January 2, 2009
How to prepare the ski and apply glide wax
The five minute method is to purchase glide wax paste, of which several brands are available. The paste is applied with the included applicator, and then worked into the base with a rubbing cork (sometimes sold with the paste). This method of waxing your cross country skis is arguably not as durable and will require more frequent applications during the season. However, it is enormously convenient and will produce results that any novice or recreational skier will be pleased with. It is also an excellent choice for packing on a back-country trip. Remember to keep the wax away from the kick zone of the ski.
Hot waxing is the preferred method used by competitive skiers, and typically provides more durable and penetrating results. This method requires the following tools and supplies: Block of glide wax; waxing iron, preferably for skis, but a clothes iron will do (with caution); scraping tools, typically plastic, though steel may be used (also with caution); 200 and 400 grit sandpapers; base cleaner (denatured alcohol will suffice); clean rags; and brass, horsehair and nylon brushes for structuring, if you wish to tackle that aspect of ski waxing.
First, remove the coarse edges from scratches and gouges by lightly spot sanding with a small piece of 150 or 200 grit sandpaper, but do so sparingly. Often, a scratch will leave a ribbon of plastic that is only half connected to the base. Remove this loose plastic with a small putty knife if the sandpaper does not do the job. Follow up each spot with 400 grit sandpaper (this will allow re-structuring of the base), and then move to other, minor scratches with the 400 grit. Never sand across the width of the ski! Only sand back and forth along the length! When completed, you should have sufficiently removed the raised portion of the scratches (plastic that is actually displaced to above the base). If the skis have not been waxed before, use clean rags to thoroughly wipe down the base with base cleaner or alcohol. If the skis have been waxed before, cleaning is often done by quickly waxing the ski with a soft wax and removing it while still warm.
Applying hot glide wax
After cleaning the skis, hold the surface of the warm iron perpendicular to the base of the skis as they rest supported on a table or between two chairs, base side up. Press the block of wax against the iron, allowing the wax to drip onto the ski base. Keep the iron at the coolest possible temperature at which the wax effectively melts --if the wax smokes, the iron is far too hot, and you risk ruining the wax, or damaging the skis.
Once the ski has sufficient blobs of wax dripped onto the glide areas (but NOT the kick-zone!), press the iron against the base, moving back and forth with a smooth slow motion, melting the wax into the ski.
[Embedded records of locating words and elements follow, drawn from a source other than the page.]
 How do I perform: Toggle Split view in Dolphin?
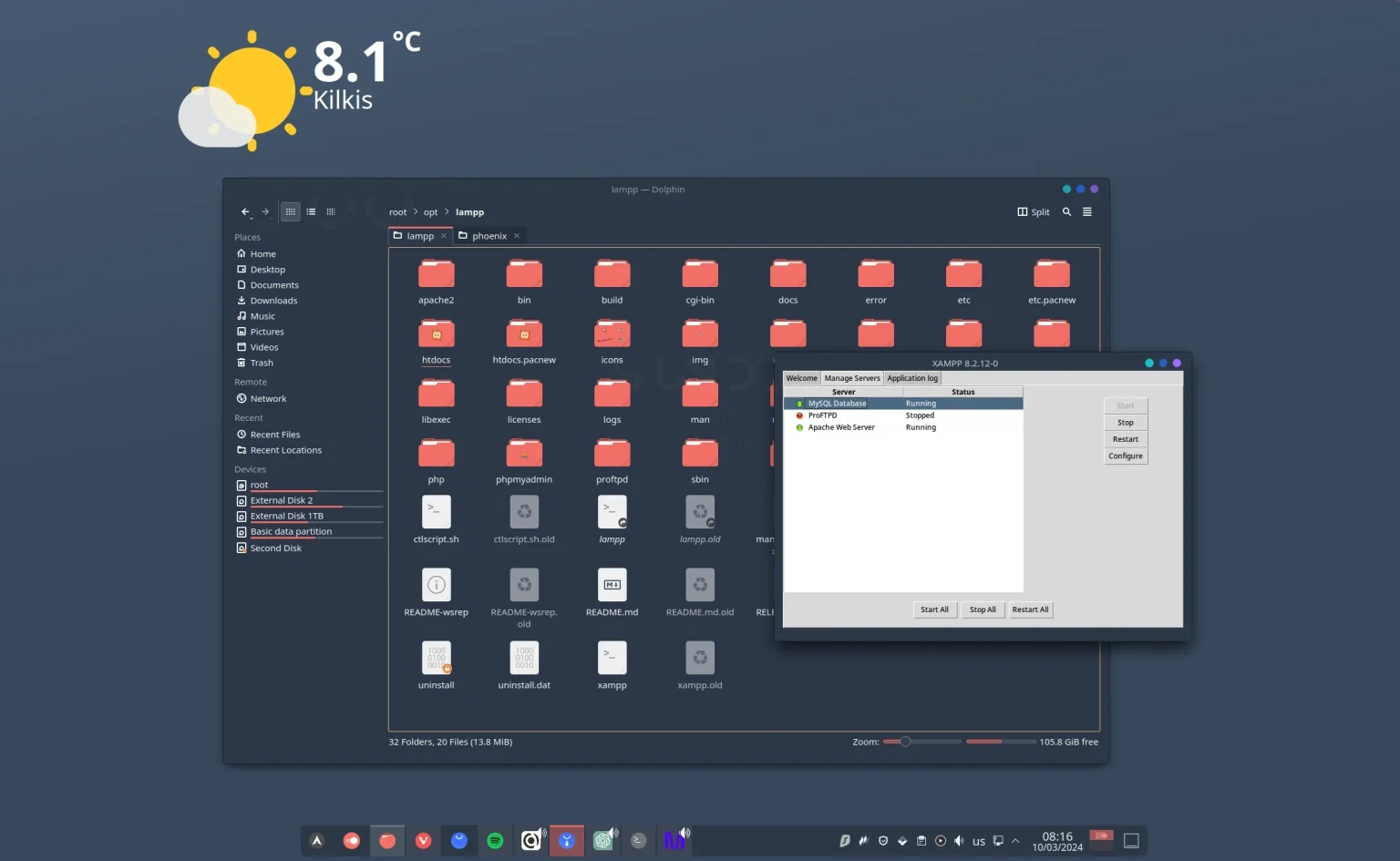pos(1033,211)
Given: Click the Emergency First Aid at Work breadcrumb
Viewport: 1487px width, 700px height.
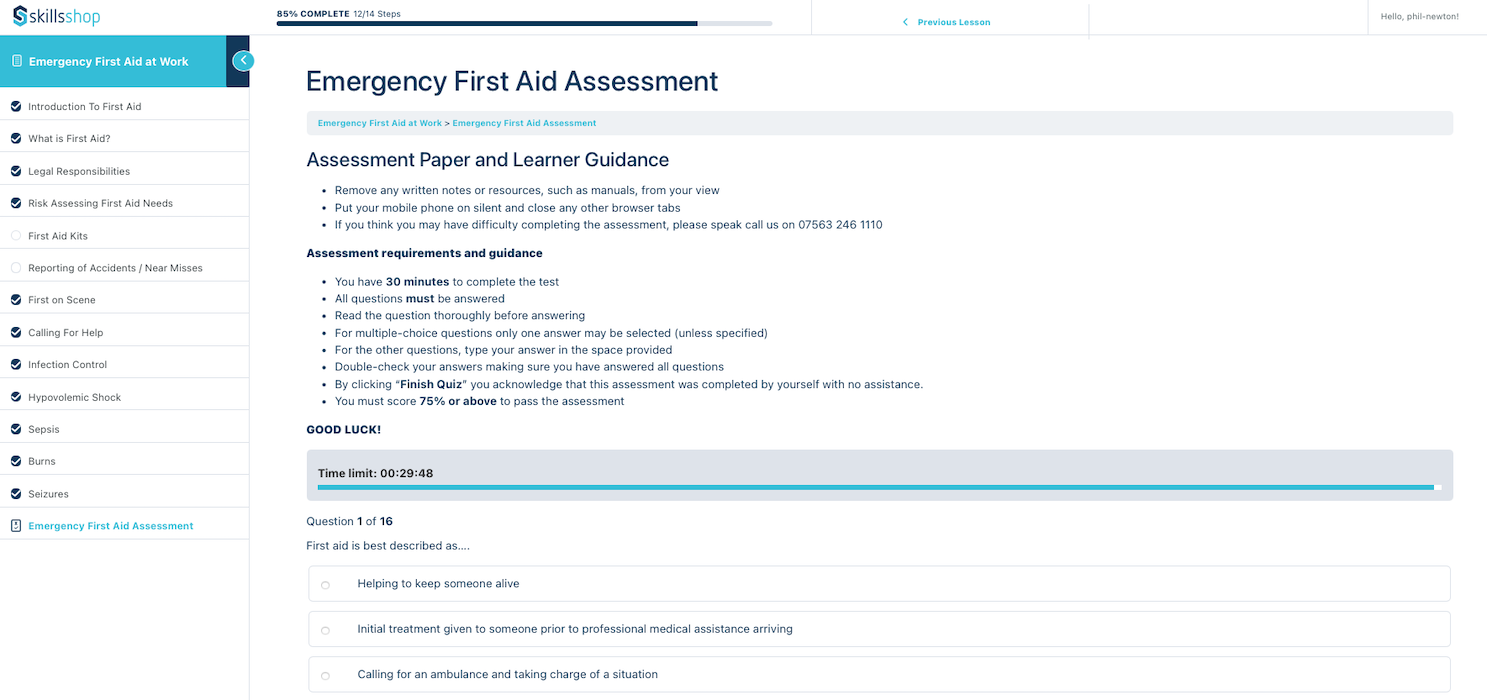Looking at the screenshot, I should [379, 123].
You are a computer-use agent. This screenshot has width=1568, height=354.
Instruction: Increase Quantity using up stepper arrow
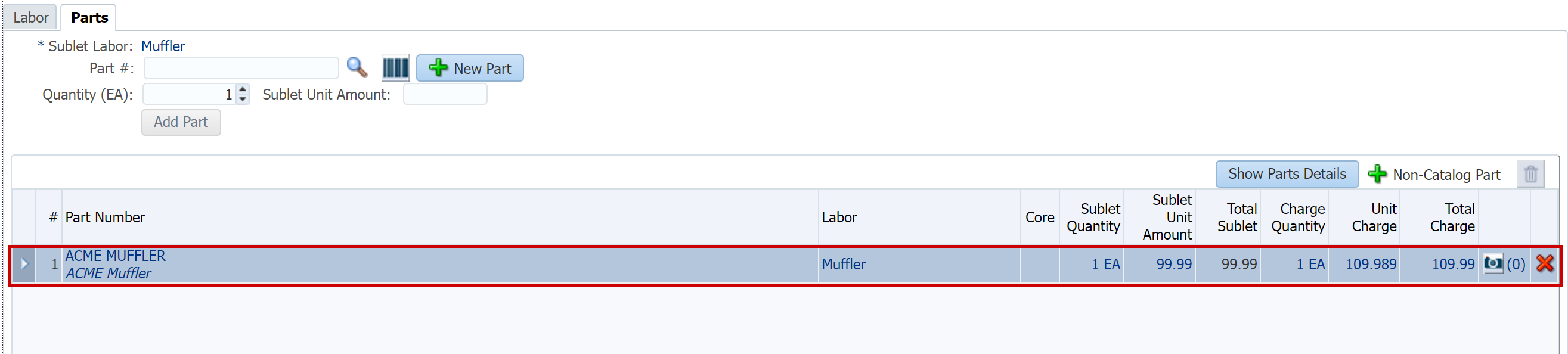[242, 89]
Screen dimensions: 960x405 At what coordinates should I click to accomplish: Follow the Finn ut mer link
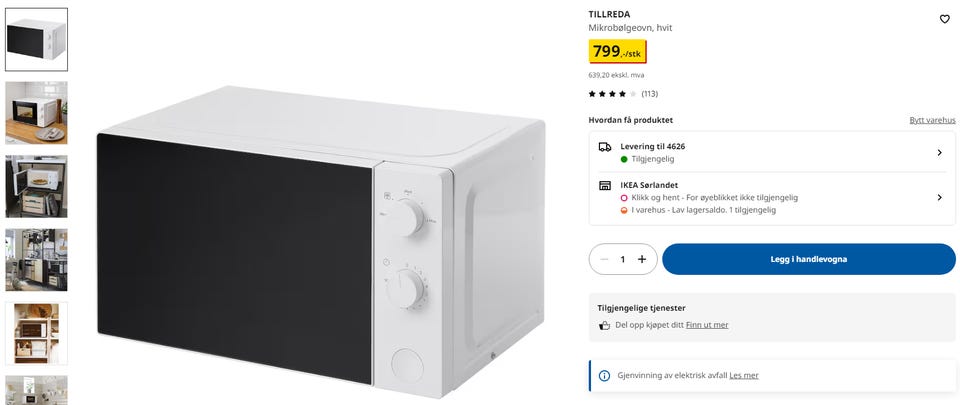(707, 325)
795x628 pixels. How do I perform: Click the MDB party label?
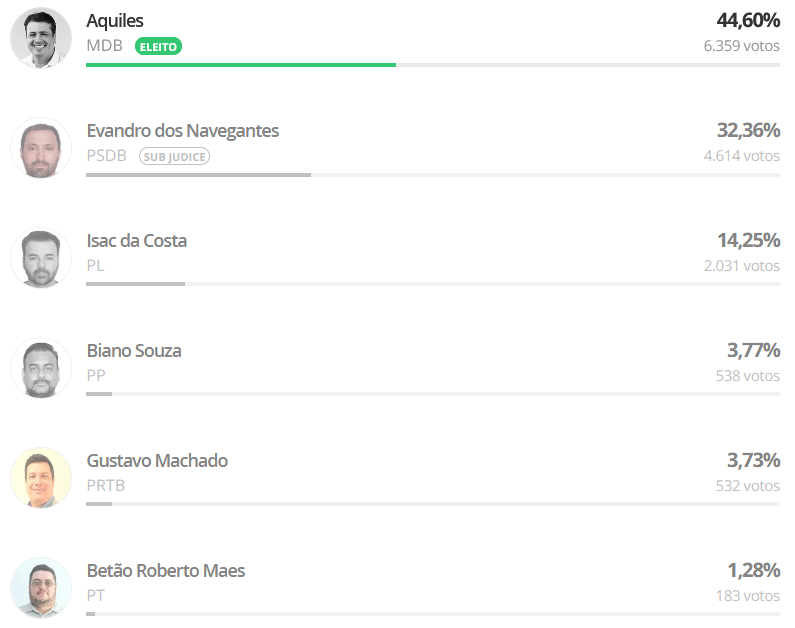[x=104, y=46]
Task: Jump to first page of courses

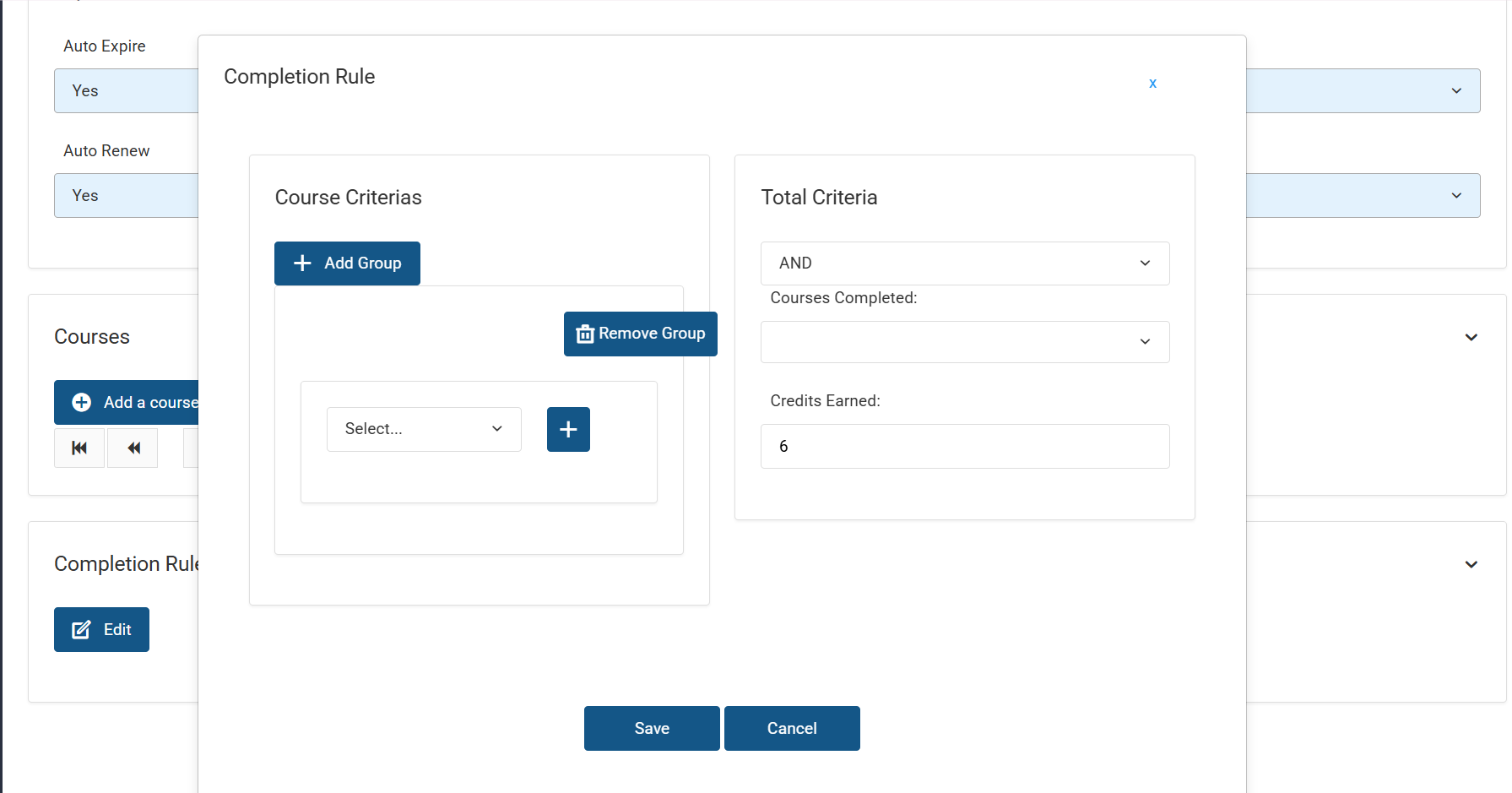Action: click(79, 448)
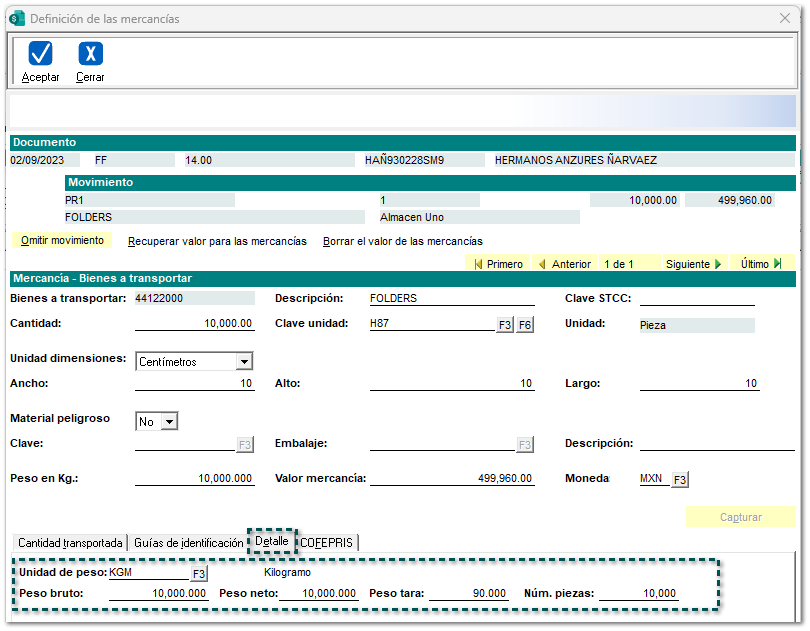Go to Anterior record
This screenshot has height=631, width=810.
tap(564, 264)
The wax will float itself across the entire surface. After the ski has cooled for at least ten minutes, use a scraper to remove the excess wax, pulling the scraper lengthwise down the ski. Adjust the angle you hold the scraper if it seems to "bounce" down the base. Before you have done the final scrapings, be certain to also scrape the wax from the groove in the middle of the ski. Many scrapers have a rounded corner for this, but plastic dowel rods for this purpose are also available. In a pinch, a penny firmly held at a slight angle will do the job. As you continue scraping the glide area, don't be afraid to scrape too much --the wax you want to ski on is in the base more than it is on it. If you seem to have under applied the wax, simply re-apply more wax the way you did at first. New skis are often waxed 5 times in a row to ensure good absorption by the base --you can't over wax!
Structuring the Base
If you wish to tackle structuring the base wax, then begin by determining what conditions you will be skiing in. For cold, conditions, use a nylon brush and brush the length of the ski, removing loose wax and smoothing the surface. If conditions require (below 15 degrees F), you may further polish the surface with a white ScotchBrite pad. If the conditions are warming, with the snow becoming wet (26 degrees F), reveal the structure of the waxed base with your brass brush, followed by the horsehair brush. Advanced techniques for structuring (topics such as rilling angles, brushing techniques, and specialty brushes) won't be discussed here, but be aware that structuring is an art and a science that can greatly improve your glide performance in all snow conditions.